On the technical side, Tian Pan — formerly an engineer at Uber and Brex — published a production-grade guide to proactive agent architecture in April. 7 His central point: cron jobs alone cause overlapping execution bugs when an agent run takes longer than the interval between runs. The solution requires separating the trigger layer from the execution layer, combined with idempotency at every step — every event must carry a globally unique ID, and that ID must commit atomically with the work output. Pan's rule: "Idempotency is not optional, it is the architecture." Event-driven triggers — Change Data Capture (CDC, a technique that streams database row changes in real time) via tools like Kafka or Debezium, webhooks, or direct database triggers — reduce system latency by 70–90% compared to polling and cost zero compute while idle. 7
MindStudio 8 identifies four proactive agent patterns in production: scheduled (cron-based), event-triggered (webhook/database change), monitoring (continuous condition checking), and multi-agent workflows (specialist agents chained together). The five most common implementation mistakes: automating too much at once, no observability, poorly scoped triggers, ignoring API rate limits, and no human fallback path.

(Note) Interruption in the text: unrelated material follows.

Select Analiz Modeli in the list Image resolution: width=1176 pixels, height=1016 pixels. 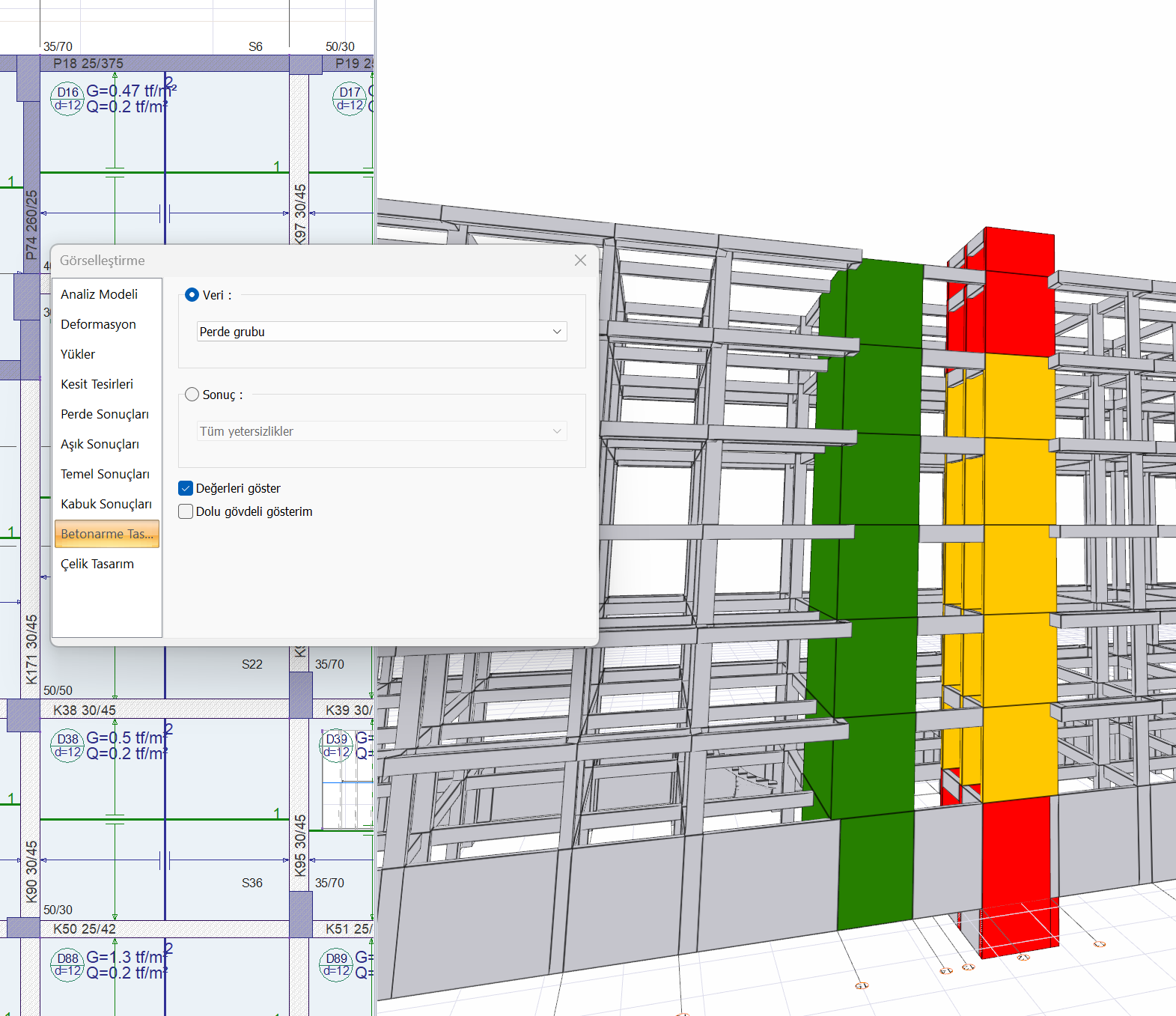(99, 294)
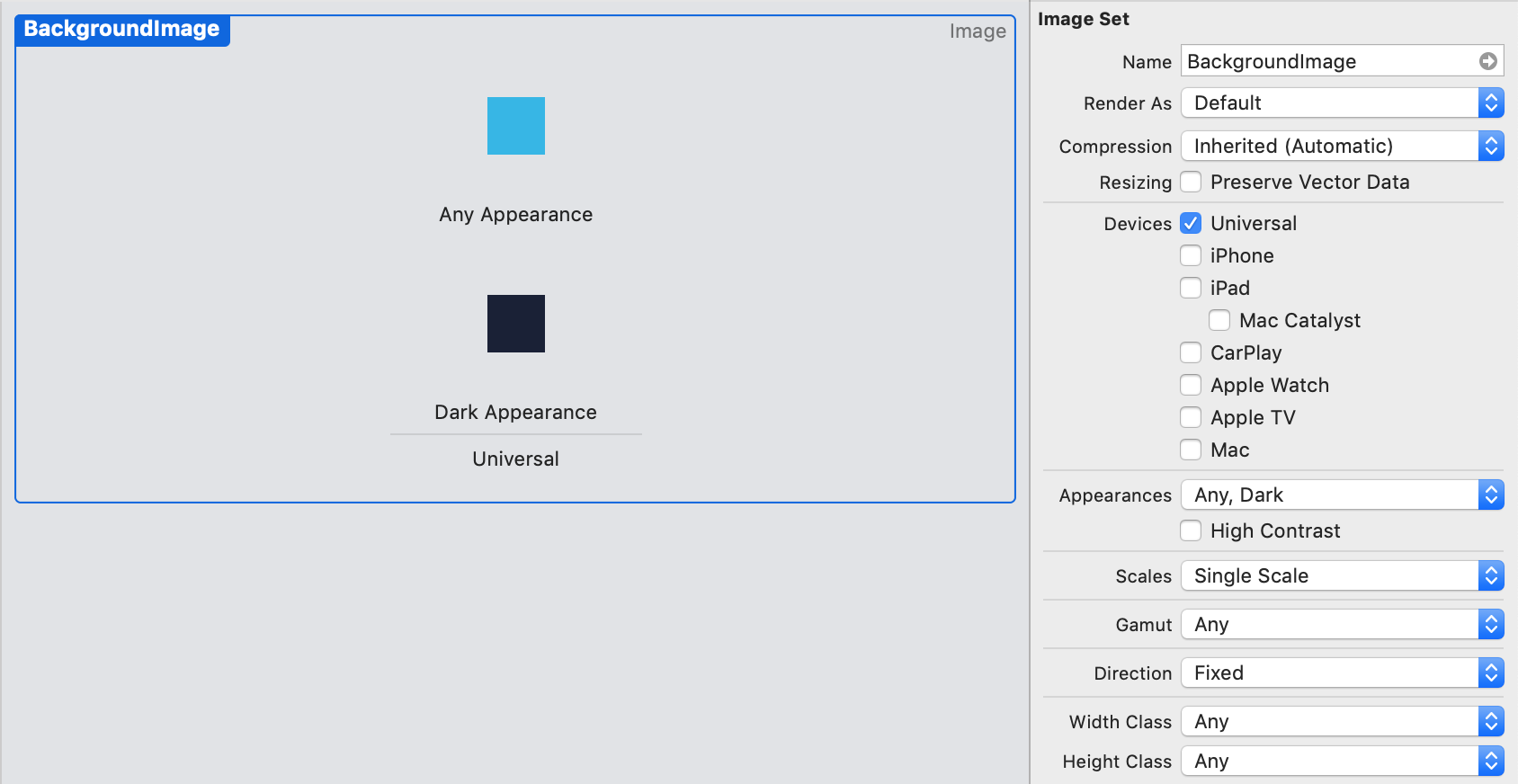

On the UX side, a study published at ACM CHI 2026 (the leading human-computer interaction research conference) 9 — Anirban Mukhopadhyay et al., using 24 participants in collaborative problem-solving tasks — found that a proactive peer agent "occasionally enhanced performance but also disrupted flow, increased workload, and created over-reliance." The University of Washington's Hedwig project 10 takes the opposite design stance: the agent dynamically adjusts its autonomy level across sessions, learning when to act and when to hold back based on earned trust. Hedwig's formative study of 21 software engineers found that static autonomy settings frustrate users because preferences shift across tasks over time.
The harder product problem is not building a trigger layer. A practitioner thread on Reddit's r/AI_Agents put it plainly: "The hardest part of a proactive agent isn't triggers or scheduling — it's teaching it when to stay silent. The decision engine is 10x harder." 11
That's the product decision in front of every PM working in this space right now: not whether to build proactive agents, but how aggressive the intervention threshold should be. Google, Anthropic, and Moonshot are each making different bets on that threshold. The competitive moat won't be the model. It'll be the policy that decides when to act — and when to wait.